If you are running cPanel 11.28 or higher (which we hope you are, considering the current release at the time of this writing is 11.40!), you have the option in WHM to automatically disable DNS clustering if too many connection failures occur:
While this can be a handy feature, if you have a high-capacity system that frequently makes DNS updates, this could create complications. The easy way out is to of course select the third option to keep the cluster members online, however, this could slow down DNS changes (adding/removing domains, etc) if your cluster members are unavailable. Choosing to receive notifications may be a viable option, but some administrators receive so much email to the WHM admin contact address that the email alerts may not be as visible as they need to be.

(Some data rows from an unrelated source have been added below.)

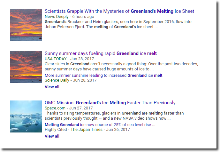220x152 pixels.
Task: Click View all under Science Daily result
Action: [x=52, y=87]
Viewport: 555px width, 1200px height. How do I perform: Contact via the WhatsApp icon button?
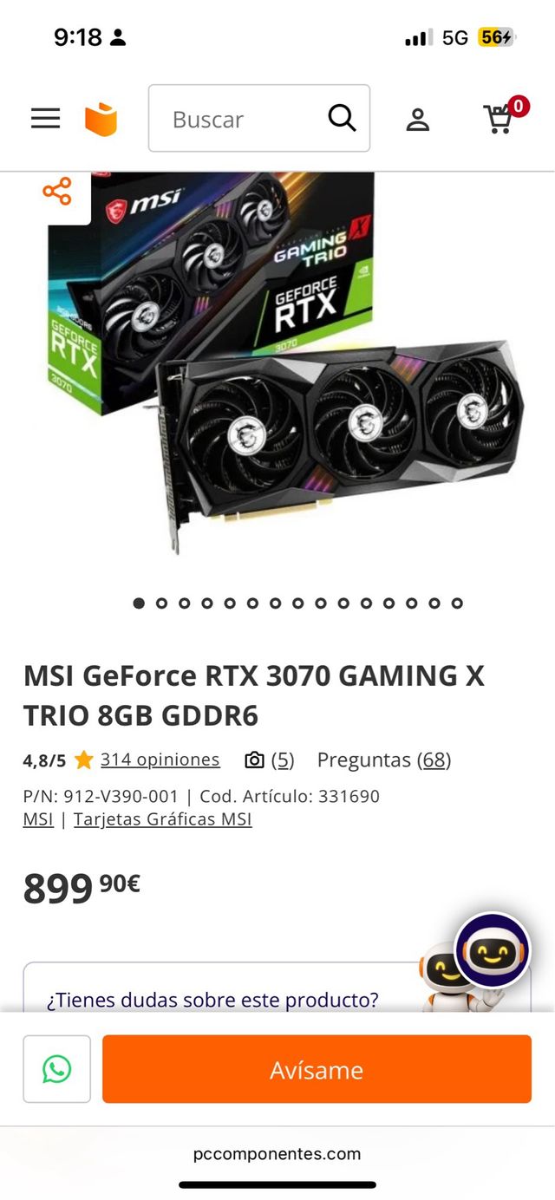pos(57,1069)
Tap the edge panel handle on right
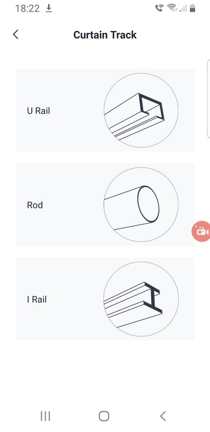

If you have a monitoring system that supports custom plugins, such as Nagios, you can monitor the status of the cluster simply be looking for a few files. When DNS clustering is globally enabled, a file called /var/cpanel/useclusteringdns will exist, and all cluster members will be enabled by default. The status files for specific cluster members are stored conveniently in /var/cpanel/clusterqueue/status/, and will be named as follows:
- $IP: This file always exists, and has binary contents. If it contains all 1’s, everything is fine. If it has 0’s in it, connection failures have occurred. Of course, $IP represents the actual IP address of the remote cluster member
- $IP-down: This file will exists when a cluster member is down. Deleting this file will re-activate the cluster member.
You can also monitor the following folders which may help ore-emptively identify a DNS problem or overload within your clustering system:
- /var/cpanel/clusterqueue/retry/: Contains a single file for each request to the cluster that has failed. Having too many of these will indicate a problem reaching one or more members of the cluster
- /var/cpanel/clusterqueue/requests/: Contains a single file for each request to the cluster that has not yet synchronized. Having too many of these at once will indicate heavy activity on the server. If this activity is unusual, it may need to be investigated.
Knowing what files to look for can allow you to write your own monitoring scripts and/or Nagios plugins to periodically check for clustering problems, or attempt to automatically fix them, if you don’t want to rely on email notifications.